In the data below, the copy begins at the line containing "This screenshot has width=677, height=428." and runs through the last line; repeat those lines exactly, minus the pictures.

[Stored data entries]
Segment Open

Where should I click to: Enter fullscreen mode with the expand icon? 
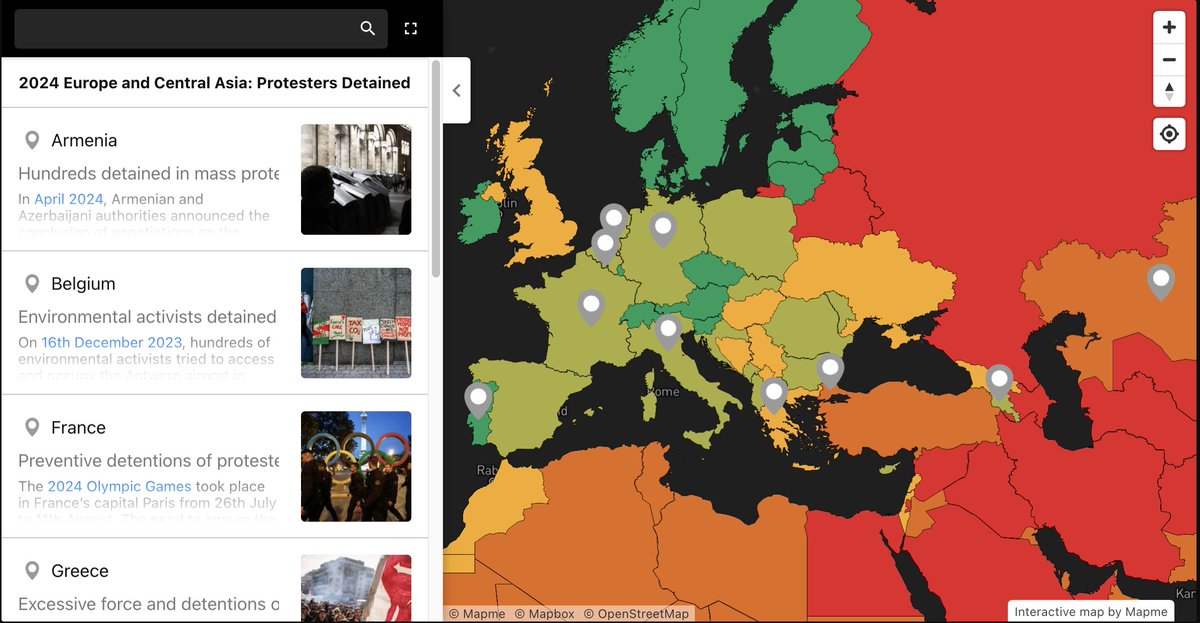[410, 28]
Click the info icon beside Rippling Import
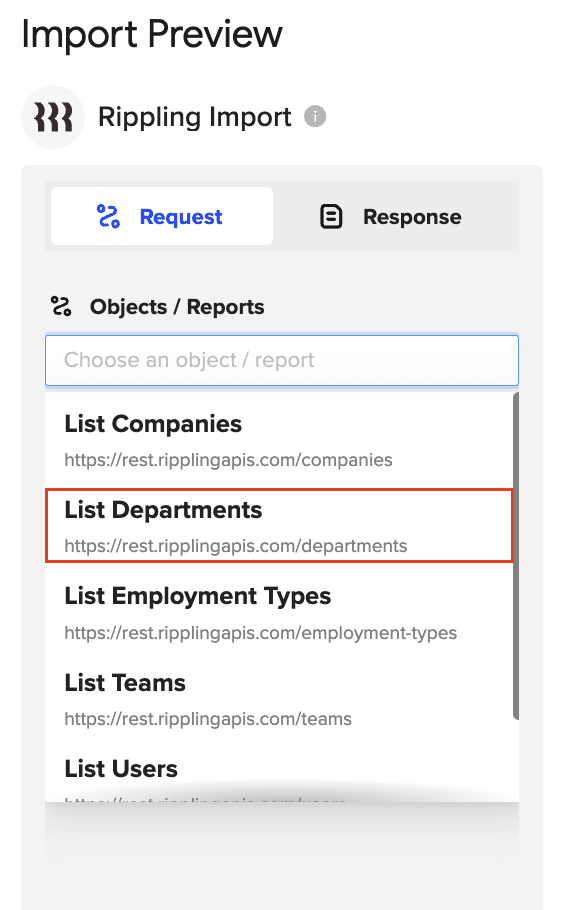 pos(315,117)
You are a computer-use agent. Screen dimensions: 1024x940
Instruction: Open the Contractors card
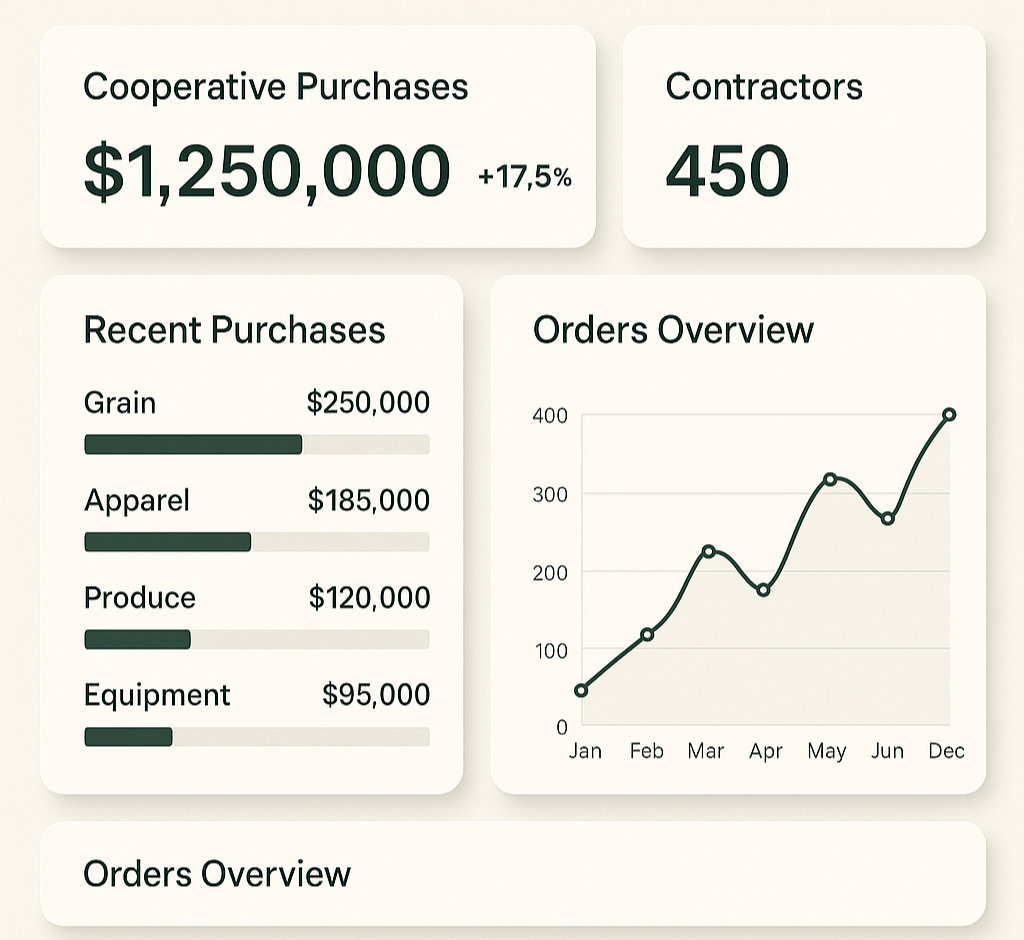point(800,135)
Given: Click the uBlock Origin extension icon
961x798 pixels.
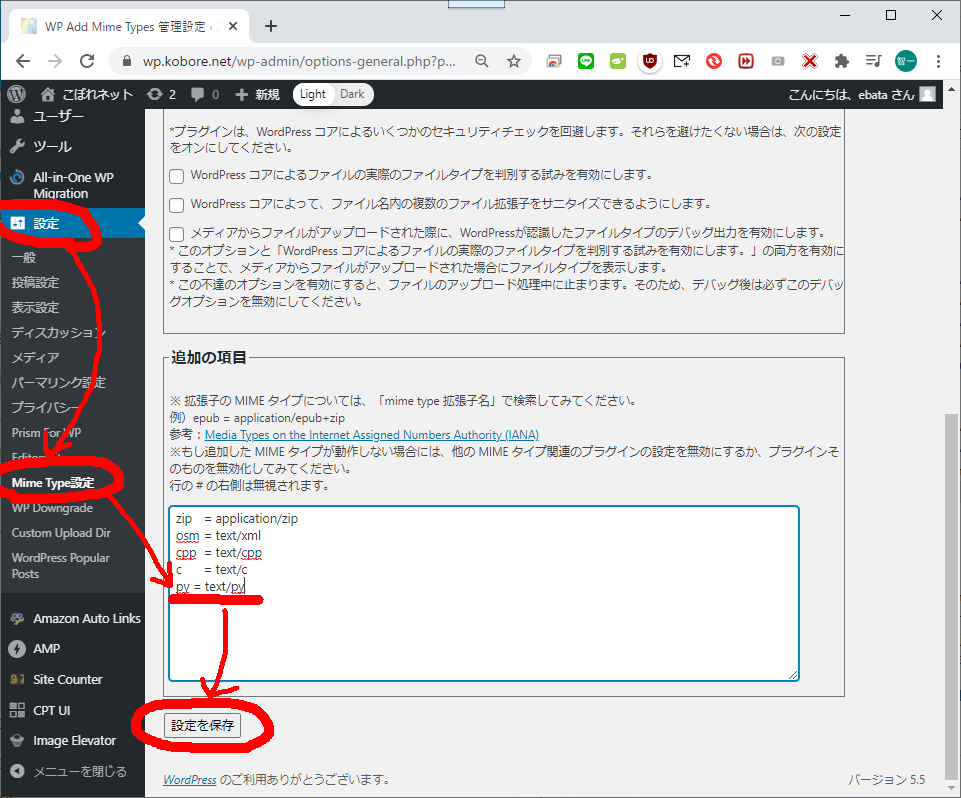Looking at the screenshot, I should click(x=650, y=61).
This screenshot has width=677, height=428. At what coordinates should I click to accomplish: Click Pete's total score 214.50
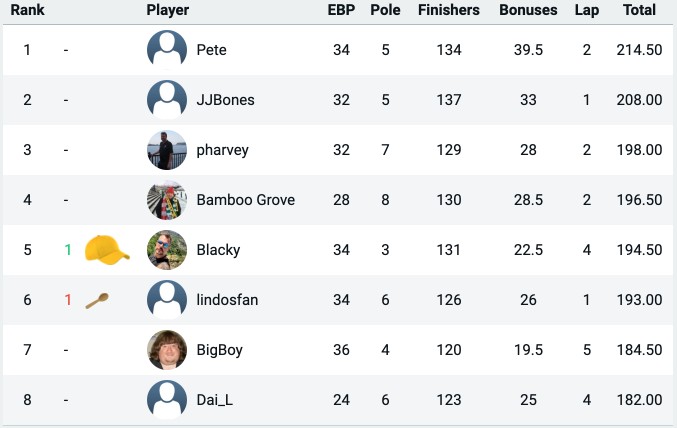click(x=639, y=50)
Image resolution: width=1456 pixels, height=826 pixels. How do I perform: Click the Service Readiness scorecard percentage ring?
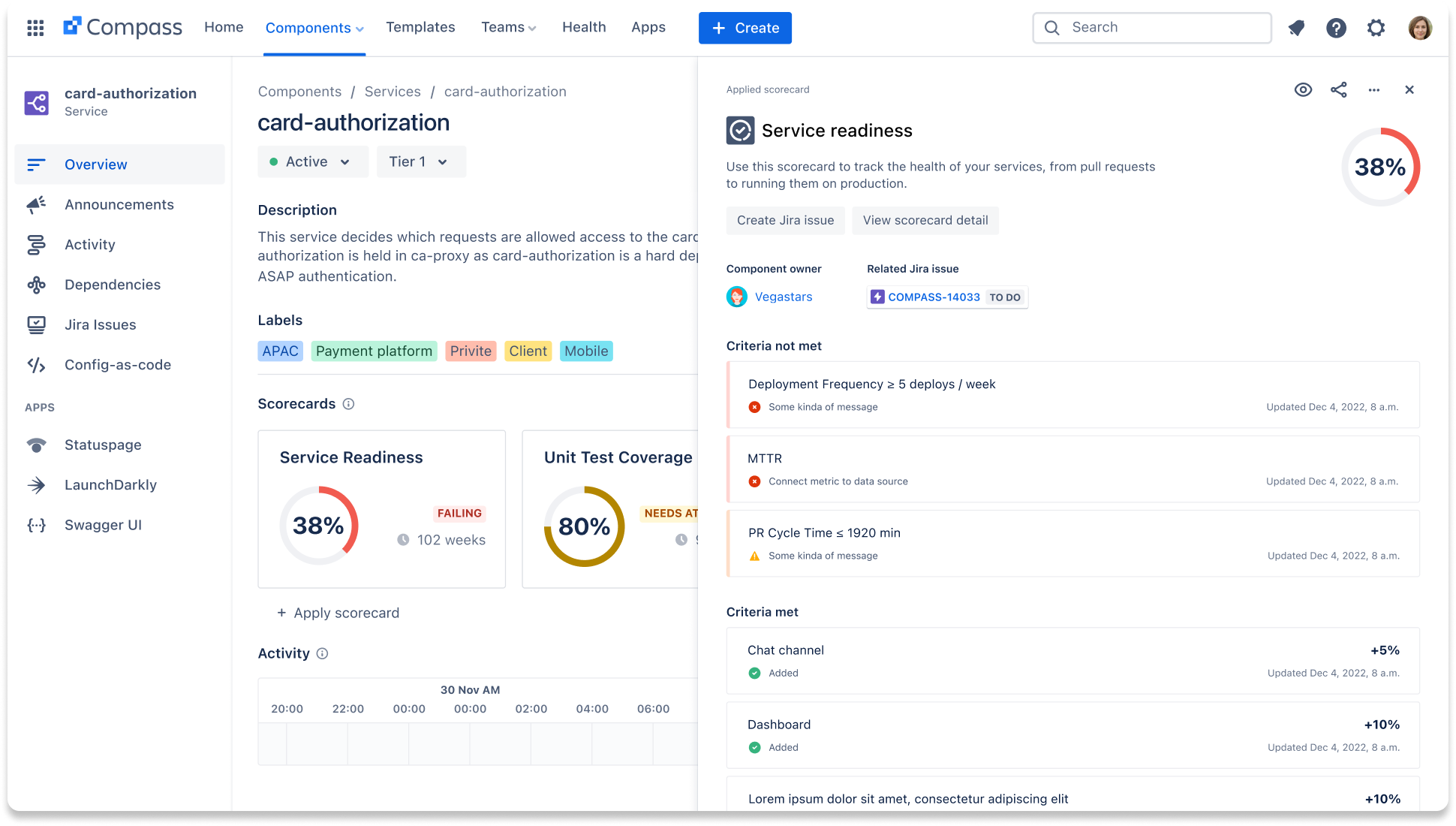[319, 525]
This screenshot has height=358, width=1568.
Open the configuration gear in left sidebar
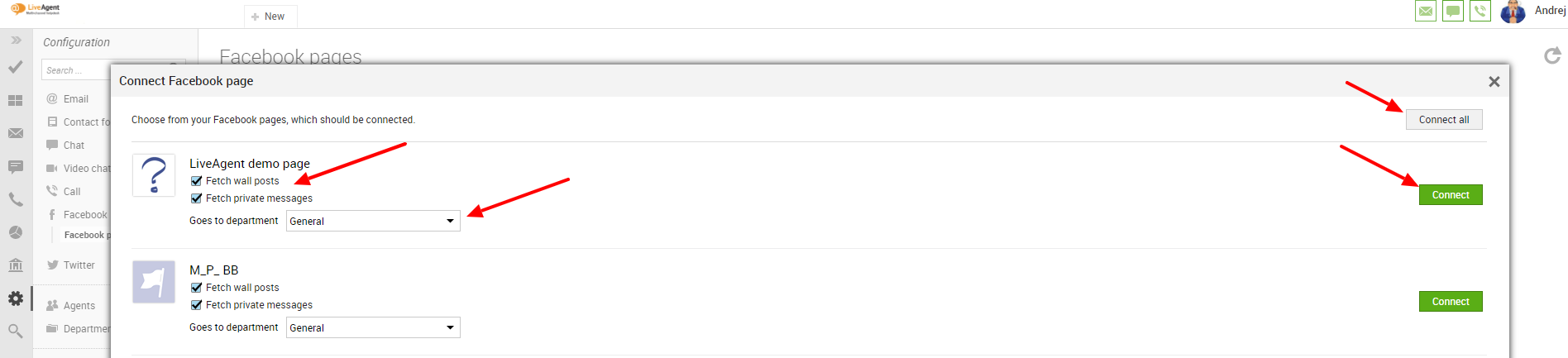tap(16, 298)
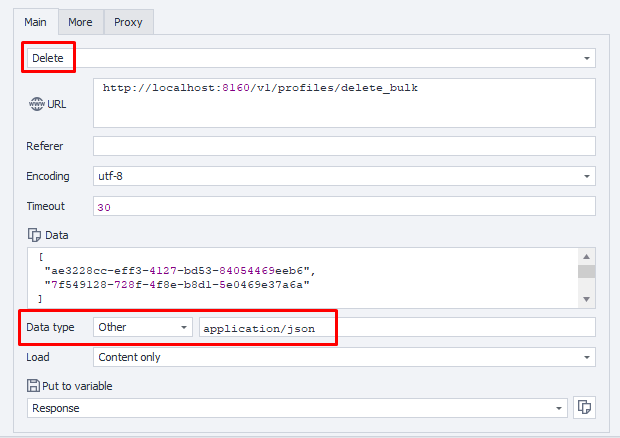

Segment Closed

◆ OUTPUT
This screenshot has width=677, height=428. At what coordinates should I click to accomplish: Click Pete's total score 214.50
click(x=639, y=50)
Image resolution: width=1456 pixels, height=826 pixels. How do I perform: Click the Service Readiness scorecard percentage ring?
[319, 525]
This screenshot has height=358, width=1568.
Open the configuration gear in left sidebar
tap(16, 298)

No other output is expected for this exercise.